Addressing Linux's missing PKI infrastructure

Jon Seager, VP of engineering for Canonical, has announced
a plan to develop a universal Public Key Infrastructure tool called
upki:

Earlier this year, LWN featured an excellent article titled
'Linux's missing CRL
infrastructure'. The article highlighted a number
of key issues surrounding traditional Public Key Infrastructure (PKI),
but critically noted how even the available measures are effectively
ignored by the majority of system-level software on Linux.

One of the motivators for the discussion is that the Online
Certificate Status Protocol (OCSP) will cease to be supported by Let's
Encrypt. The remaining alternative is to use Certificate Revocation
Lists (CRLs), yet there is little or no support for managing (or even
querying) these lists in most Linux system utilities.
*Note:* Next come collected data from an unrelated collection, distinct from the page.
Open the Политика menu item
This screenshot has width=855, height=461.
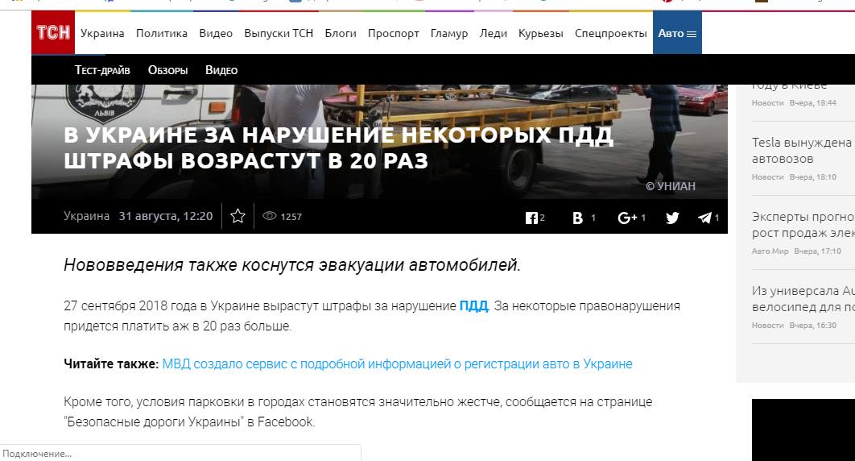pyautogui.click(x=161, y=33)
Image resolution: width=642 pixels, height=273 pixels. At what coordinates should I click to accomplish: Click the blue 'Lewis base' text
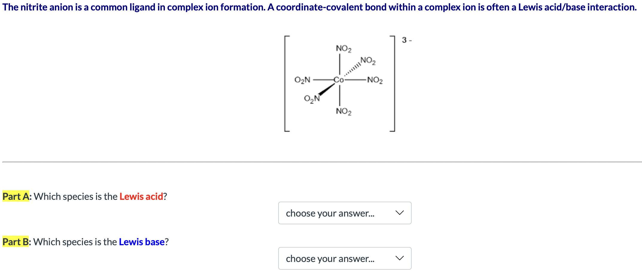(x=142, y=242)
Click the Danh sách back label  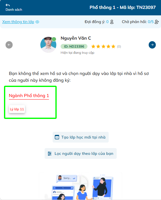click(14, 10)
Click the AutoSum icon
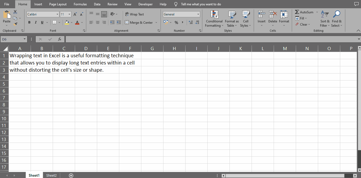This screenshot has width=361, height=178. (x=297, y=12)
To solve this, I'm happy to share that in partnership with rustls
maintainers Dirkjan Ochtman
and Joe Birr-Pixton, we're starting the
development of upki: a universal PKI tool. This project initially aims
to close the revocation gap through the combination of a new system
utility and eventual library support for common TLS/SSL libraries such
as OpenSSL, GnuTLS and rustls.

No code is available as of yet, but the announcement indicates that
upki will be available as an opt-in preview for
Ubuntu 26.04 LTS. Thanks to Dirjan Ochtman for the tip.